_Given passage_.
--------------------------------

25 Insights from Women in Business: Part Two

Part Two of our IWD2021 insights from women in business - this time exploring the views of Mauve's female employees

Earlier, in celebration of Mauve’s 25 years in business and International Women’s Day 2021, we decided to publish 25 insights from women working and leading today. We spoke with some incredible women in business – the global partners who support our orga

nisation and offer an international perspective on female leadership.

Here in Part Two, we put the questions to members of Mauve Group’s own female-majority workforce. Up for discussion amongst Mauve employees was the intersection of culture and gender, experiences of work-life balance, qualities of successful leadership, and gender inequalities in their professional lives and beyond.

Ann Ellis, CEO – Dubai

What’s one leadership lesson you’ve learned in your career?

I’ve learnt not to be afraid to take calculated risks, and I try to encourage that same confidence and self-belief in my team as well. When people feel that fearlessness and confidence in their own ideas, it leads to innovative responses to situations. Sometimes you might feel you’re at the edge of a metaphorical precipice when making a decision, but with the right support around you, you’ll find the right path.

Has being a female CEO ever created any barriers for you? What did you do to overcome them?

In my 25th year as a CEO, the world has come a long way in attitudes to women in business, but there’s still a lot to do. I can see how women are blocked from leadership positions in part by their disproportionate role as care givers. When my children were small, I was confronted by this but got around it by bringing them with me to meetings! I think I’ve always had the anything-is-possible attitude that I just get on with what I need to do, and ignore any preconceived notions or judgements on how a mother or woman should act.

There have been times when I’ve had to travel away from my family and felt guilty for it, but we communicate constantly which helps. My family grew up around the business and now work in the business, so we’ve been able to make it work!

--------------------------------

_Dataset excerpts_.
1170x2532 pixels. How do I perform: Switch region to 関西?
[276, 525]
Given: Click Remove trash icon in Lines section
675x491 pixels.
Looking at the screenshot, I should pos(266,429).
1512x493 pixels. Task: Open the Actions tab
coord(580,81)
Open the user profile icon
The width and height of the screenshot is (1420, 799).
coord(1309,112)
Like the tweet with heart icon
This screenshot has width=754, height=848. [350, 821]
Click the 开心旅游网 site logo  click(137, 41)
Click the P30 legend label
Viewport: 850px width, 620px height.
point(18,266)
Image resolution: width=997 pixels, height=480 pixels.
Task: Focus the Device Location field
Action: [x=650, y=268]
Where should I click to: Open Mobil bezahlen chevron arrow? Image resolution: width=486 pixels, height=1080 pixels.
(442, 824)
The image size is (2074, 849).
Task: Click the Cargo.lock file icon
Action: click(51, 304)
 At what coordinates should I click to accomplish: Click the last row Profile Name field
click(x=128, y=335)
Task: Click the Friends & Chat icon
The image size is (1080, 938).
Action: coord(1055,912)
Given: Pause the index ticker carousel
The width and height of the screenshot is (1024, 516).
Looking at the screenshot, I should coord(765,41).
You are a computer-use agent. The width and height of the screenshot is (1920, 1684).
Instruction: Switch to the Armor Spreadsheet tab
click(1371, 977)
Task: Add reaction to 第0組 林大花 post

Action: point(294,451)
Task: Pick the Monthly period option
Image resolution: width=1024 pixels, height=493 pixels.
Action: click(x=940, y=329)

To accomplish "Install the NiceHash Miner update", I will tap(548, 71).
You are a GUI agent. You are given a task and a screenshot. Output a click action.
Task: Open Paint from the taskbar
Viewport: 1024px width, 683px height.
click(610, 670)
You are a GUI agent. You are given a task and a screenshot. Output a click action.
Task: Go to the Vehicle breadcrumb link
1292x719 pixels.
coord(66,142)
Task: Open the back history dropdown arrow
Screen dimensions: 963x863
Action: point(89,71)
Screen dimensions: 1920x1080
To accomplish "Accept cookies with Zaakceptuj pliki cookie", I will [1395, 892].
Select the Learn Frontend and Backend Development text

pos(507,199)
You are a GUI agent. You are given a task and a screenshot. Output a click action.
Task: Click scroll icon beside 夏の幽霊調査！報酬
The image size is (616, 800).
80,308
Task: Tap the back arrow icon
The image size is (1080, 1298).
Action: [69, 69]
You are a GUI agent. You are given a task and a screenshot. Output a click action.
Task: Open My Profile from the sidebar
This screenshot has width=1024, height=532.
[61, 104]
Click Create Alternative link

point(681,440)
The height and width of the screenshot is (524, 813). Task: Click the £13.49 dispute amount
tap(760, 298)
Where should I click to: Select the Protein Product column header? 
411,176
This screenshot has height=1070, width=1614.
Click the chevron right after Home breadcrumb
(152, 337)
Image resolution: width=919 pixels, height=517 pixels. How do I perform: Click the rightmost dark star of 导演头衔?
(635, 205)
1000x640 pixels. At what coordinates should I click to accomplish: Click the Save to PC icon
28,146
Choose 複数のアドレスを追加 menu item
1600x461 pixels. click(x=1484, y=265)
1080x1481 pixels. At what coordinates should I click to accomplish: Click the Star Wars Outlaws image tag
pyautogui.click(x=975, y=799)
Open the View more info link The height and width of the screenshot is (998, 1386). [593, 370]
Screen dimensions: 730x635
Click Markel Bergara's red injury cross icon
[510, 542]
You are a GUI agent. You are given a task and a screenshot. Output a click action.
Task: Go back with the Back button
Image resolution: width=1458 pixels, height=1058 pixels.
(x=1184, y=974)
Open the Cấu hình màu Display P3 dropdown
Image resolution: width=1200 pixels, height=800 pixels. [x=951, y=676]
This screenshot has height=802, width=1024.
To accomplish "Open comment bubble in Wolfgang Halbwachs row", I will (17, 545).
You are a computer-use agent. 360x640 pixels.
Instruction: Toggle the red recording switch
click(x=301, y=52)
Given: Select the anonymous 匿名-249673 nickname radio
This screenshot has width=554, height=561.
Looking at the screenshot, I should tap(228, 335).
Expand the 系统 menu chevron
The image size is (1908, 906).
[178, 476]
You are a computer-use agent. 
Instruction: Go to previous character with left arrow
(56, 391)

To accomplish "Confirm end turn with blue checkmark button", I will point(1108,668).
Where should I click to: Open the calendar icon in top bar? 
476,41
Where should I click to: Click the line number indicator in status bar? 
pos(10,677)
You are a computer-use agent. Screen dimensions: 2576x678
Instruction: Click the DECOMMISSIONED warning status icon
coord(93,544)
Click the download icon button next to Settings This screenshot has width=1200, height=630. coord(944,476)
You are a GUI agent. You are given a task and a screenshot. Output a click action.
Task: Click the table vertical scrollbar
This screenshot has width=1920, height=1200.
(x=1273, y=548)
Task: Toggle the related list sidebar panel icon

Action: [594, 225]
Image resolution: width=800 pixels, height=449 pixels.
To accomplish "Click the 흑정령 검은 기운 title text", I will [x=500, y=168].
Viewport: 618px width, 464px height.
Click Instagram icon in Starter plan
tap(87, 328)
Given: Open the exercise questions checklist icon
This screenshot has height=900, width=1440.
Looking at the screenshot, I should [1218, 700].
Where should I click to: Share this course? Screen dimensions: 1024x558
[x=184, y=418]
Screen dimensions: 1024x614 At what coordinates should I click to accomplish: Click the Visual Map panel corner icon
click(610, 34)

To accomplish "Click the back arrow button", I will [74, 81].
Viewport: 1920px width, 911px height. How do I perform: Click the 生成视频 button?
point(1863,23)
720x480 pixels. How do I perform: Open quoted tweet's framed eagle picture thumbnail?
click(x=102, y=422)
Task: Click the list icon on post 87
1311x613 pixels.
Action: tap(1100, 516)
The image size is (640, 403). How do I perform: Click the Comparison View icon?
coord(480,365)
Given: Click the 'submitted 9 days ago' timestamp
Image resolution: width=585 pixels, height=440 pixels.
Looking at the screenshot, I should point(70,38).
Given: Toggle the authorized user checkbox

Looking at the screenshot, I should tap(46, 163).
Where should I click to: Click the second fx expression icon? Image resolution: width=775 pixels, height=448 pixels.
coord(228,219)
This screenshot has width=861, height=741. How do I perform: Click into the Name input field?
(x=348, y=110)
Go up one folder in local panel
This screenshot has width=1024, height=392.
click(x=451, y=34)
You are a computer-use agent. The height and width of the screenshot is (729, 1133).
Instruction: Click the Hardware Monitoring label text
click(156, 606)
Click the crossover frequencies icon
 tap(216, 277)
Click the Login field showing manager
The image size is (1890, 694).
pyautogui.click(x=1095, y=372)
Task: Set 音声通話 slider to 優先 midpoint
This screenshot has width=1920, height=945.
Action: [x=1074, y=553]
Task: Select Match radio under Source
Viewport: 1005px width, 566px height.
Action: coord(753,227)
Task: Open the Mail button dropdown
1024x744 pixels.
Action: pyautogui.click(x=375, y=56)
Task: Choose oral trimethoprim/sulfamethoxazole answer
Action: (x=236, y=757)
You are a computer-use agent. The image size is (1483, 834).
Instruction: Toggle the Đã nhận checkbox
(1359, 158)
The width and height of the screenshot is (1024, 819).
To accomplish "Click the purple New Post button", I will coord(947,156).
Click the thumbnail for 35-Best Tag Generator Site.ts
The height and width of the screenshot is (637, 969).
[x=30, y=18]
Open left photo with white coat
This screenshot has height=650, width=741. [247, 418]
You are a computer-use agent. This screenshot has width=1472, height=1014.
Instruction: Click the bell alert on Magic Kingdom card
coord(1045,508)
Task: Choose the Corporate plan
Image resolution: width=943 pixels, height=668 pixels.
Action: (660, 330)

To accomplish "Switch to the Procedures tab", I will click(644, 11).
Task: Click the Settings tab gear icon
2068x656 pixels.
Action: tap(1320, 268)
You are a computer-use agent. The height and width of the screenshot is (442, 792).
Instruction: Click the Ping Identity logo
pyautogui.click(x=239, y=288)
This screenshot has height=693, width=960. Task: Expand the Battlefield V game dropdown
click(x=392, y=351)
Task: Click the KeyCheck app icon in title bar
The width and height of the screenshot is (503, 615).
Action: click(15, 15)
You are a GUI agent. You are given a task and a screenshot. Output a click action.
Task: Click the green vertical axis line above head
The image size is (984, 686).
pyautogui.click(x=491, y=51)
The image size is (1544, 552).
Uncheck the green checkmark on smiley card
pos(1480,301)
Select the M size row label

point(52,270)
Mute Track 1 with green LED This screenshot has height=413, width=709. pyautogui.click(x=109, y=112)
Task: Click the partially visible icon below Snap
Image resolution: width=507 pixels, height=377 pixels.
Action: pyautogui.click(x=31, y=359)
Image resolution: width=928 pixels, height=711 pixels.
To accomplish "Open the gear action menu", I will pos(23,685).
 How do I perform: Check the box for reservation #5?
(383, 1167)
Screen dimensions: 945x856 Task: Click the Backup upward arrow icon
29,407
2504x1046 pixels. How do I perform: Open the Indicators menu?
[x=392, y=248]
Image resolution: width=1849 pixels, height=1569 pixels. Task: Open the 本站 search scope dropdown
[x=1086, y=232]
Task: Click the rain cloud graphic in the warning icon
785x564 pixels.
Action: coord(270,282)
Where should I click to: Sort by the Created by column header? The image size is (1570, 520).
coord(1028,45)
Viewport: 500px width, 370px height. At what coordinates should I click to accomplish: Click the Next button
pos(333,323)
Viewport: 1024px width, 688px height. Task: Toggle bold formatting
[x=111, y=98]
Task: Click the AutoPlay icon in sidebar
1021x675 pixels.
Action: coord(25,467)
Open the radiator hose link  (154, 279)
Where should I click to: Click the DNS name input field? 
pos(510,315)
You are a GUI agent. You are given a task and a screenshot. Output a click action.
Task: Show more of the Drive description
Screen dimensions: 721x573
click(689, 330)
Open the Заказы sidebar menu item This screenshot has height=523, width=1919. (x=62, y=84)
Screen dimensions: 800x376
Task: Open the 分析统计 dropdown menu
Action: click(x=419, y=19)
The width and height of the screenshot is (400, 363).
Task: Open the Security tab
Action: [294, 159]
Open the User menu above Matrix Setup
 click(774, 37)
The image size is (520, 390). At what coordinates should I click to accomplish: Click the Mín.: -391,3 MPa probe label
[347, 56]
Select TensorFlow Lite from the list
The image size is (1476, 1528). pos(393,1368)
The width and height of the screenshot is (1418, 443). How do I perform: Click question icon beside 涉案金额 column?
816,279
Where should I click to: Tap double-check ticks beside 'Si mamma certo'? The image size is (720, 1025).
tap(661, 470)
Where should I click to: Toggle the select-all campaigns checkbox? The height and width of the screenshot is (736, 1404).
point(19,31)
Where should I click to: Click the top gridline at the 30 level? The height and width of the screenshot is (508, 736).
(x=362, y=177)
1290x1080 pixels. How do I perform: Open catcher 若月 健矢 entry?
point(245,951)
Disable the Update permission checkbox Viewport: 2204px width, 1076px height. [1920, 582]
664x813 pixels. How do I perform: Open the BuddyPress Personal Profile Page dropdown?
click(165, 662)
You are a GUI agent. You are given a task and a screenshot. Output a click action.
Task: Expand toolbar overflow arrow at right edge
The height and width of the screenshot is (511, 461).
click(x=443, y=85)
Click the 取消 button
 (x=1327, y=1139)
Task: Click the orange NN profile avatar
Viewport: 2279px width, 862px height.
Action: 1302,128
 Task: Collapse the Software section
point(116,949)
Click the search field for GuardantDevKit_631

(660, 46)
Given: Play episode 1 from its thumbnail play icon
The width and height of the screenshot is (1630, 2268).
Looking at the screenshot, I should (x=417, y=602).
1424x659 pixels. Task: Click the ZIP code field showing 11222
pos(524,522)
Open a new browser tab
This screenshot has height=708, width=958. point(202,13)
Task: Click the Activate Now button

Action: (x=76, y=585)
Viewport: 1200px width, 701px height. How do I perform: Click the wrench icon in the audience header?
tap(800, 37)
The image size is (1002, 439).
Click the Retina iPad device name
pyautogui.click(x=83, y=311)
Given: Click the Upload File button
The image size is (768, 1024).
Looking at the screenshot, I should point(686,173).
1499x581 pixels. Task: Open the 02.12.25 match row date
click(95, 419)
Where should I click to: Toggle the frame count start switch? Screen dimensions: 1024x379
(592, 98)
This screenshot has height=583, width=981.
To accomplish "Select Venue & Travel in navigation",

--------------------------------

_How to complete this task_.
Decide whether each statement below agrees with the Mauve Group interview text above. Answer yes or no for each, and quote the exact words of the interview text that decide it.
1. Ann Ellis holds the position of CEO in Dubai.
2. Ann Ellis says that when her children were small, she brought them with her to meetings.
3. In Part Two, the questions were put to the global partners who support the organization.

_Finished exercise_.
1. Yes: "Ann Ellis, CEO – Dubai"
2. Yes: "When my children were small, I was confronted by this but got around it by bringing them with me to meetings!"
3. No: "Here in Part Two, we put the questions to members of Mauve Group’s own female-majority workforce."